● **Exercise**:
What follows is a set of records; copy all of it exactly.

● **Stored data**:
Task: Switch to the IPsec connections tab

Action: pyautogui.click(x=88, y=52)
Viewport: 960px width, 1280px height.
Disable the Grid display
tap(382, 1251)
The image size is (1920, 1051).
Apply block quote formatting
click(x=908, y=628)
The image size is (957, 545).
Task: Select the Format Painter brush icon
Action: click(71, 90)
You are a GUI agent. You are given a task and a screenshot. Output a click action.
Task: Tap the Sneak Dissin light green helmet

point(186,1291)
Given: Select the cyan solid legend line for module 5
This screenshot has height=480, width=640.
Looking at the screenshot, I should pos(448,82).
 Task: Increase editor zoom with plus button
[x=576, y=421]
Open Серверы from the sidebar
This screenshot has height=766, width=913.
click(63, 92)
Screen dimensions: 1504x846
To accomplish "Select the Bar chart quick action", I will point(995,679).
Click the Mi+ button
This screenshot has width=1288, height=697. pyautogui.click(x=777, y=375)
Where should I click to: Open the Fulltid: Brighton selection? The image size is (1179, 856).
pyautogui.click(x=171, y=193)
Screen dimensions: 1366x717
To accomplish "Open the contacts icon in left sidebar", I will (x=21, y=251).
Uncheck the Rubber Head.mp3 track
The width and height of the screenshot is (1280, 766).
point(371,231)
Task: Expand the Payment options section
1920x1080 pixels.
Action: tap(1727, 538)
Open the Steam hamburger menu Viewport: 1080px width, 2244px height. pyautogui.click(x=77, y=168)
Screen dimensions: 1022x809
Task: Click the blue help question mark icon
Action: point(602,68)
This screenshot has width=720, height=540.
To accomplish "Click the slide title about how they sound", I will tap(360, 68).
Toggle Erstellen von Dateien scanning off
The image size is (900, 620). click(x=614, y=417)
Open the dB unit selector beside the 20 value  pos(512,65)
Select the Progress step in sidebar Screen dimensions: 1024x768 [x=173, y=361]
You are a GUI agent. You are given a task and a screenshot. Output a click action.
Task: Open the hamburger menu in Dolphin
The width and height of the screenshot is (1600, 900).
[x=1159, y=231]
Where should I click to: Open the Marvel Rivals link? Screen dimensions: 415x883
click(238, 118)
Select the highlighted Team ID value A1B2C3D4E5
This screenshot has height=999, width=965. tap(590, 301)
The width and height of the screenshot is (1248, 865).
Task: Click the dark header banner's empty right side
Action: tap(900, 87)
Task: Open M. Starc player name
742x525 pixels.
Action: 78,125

● **Answer below**:
Task: Switch to the IPsec connections tab

Action: pyautogui.click(x=88, y=52)
Viewport: 960px width, 1280px height.
Disable the Grid display
tap(382, 1251)
The image size is (1920, 1051).
Apply block quote formatting
click(x=908, y=628)
The image size is (957, 545).
Task: Select the Format Painter brush icon
Action: click(71, 90)
You are a GUI agent. You are given a task and a screenshot. Output a click action.
Task: Tap the Sneak Dissin light green helmet

point(186,1291)
Given: Select the cyan solid legend line for module 5
This screenshot has height=480, width=640.
Looking at the screenshot, I should pos(448,82).
 Task: Increase editor zoom with plus button
[x=576, y=421]
Open Серверы from the sidebar
This screenshot has height=766, width=913.
click(63, 92)
Screen dimensions: 1504x846
To accomplish "Select the Bar chart quick action", I will point(995,679).
Click the Mi+ button
This screenshot has width=1288, height=697. pyautogui.click(x=777, y=375)
Where should I click to: Open the Fulltid: Brighton selection? The image size is (1179, 856).
pyautogui.click(x=171, y=193)
Screen dimensions: 1366x717
To accomplish "Open the contacts icon in left sidebar", I will (x=21, y=251).
Uncheck the Rubber Head.mp3 track
The width and height of the screenshot is (1280, 766).
point(371,231)
Task: Expand the Payment options section
1920x1080 pixels.
Action: tap(1727, 538)
Open the Steam hamburger menu Viewport: 1080px width, 2244px height. pyautogui.click(x=77, y=168)
Screen dimensions: 1022x809
Task: Click the blue help question mark icon
Action: point(602,68)
This screenshot has width=720, height=540.
To accomplish "Click the slide title about how they sound", I will tap(360, 68).
Toggle Erstellen von Dateien scanning off
The image size is (900, 620). click(x=614, y=417)
Open the dB unit selector beside the 20 value  pos(512,65)
Select the Progress step in sidebar Screen dimensions: 1024x768 [x=173, y=361]
You are a GUI agent. You are given a task and a screenshot. Output a click action.
Task: Open the hamburger menu in Dolphin
The width and height of the screenshot is (1600, 900).
[x=1159, y=231]
Where should I click to: Open the Marvel Rivals link? Screen dimensions: 415x883
click(238, 118)
Select the highlighted Team ID value A1B2C3D4E5
This screenshot has height=999, width=965. tap(590, 301)
The width and height of the screenshot is (1248, 865).
Task: Click the dark header banner's empty right side
Action: tap(900, 87)
Task: Open M. Starc player name
742x525 pixels.
Action: 78,125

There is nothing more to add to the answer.